Senate Bill 1306 would create Section 33-1637, Idaho Code, to define micro-schools and specify how the parents-as-teacher education model would work.
The bill would define "parent-as-teacher model microschool" as an instructional model in which “a sponsoring school district assigns a teacher to work with a parent or parents who are providing some or all of the instruction to their children. In such a model, the sponsoring school district provides accountability measures such as required sampling of assignments and state testing and the student must be enrolled in the sponsoring school district for state funding purposes. The sponsoring school district may reimburse the parent working in the parent-as-teacher model for eligible expenses detailed in the district or charter school policy."
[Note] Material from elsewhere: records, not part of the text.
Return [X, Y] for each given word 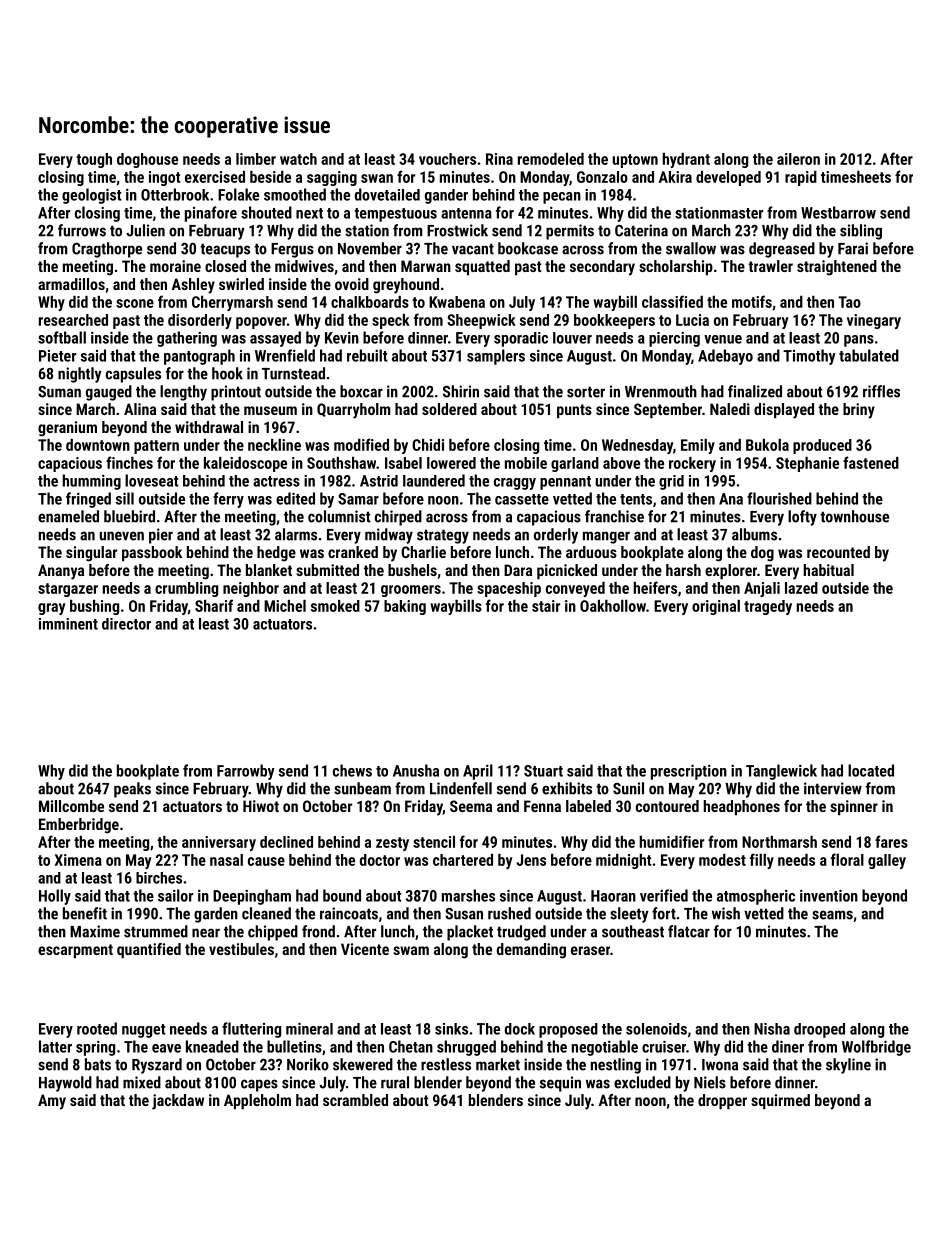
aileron [798, 159]
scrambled [355, 1100]
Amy [52, 1102]
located [871, 770]
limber [256, 159]
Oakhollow [613, 606]
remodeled [551, 159]
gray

The bill would allow parents who use this model to use alternative curricula, and it would expand educational options for parents and students. The funding would follow the student at least in part.
(+1)
Does the bill allow schools to be more flexible, improve feedback mechanisms, and decentralize decisions to the family or individual level?
The bill adds a series of regulations on the schools and on the parents to engage in the model, however. It would require districts that wanted to participate to develop and publish micro-school policies. Parents would be required to apply to the district to get the support and funding already provided to the district on behalf of their children. The law gives the power and authority to the school district to implement and approve the micro-school model.
If the parent-as-teacher model is currently in practice as the bill and statement of purpose state, then these new regulations will reduce flexibility, and add constraints to the model. School districts will be required to write a policy, families will be required to apply to the program.
(-1)
In addition to creating new requirements for regulations and applications, the bill says, “Students in a microschool must take any required state testing.” This undermines the principle of allowing parents to choose alternative curriculum. When the state requires its own standardized testing, then this necessarily constrains the curriculum choices for the parents who will be assessed according to the students’ performance on those tests.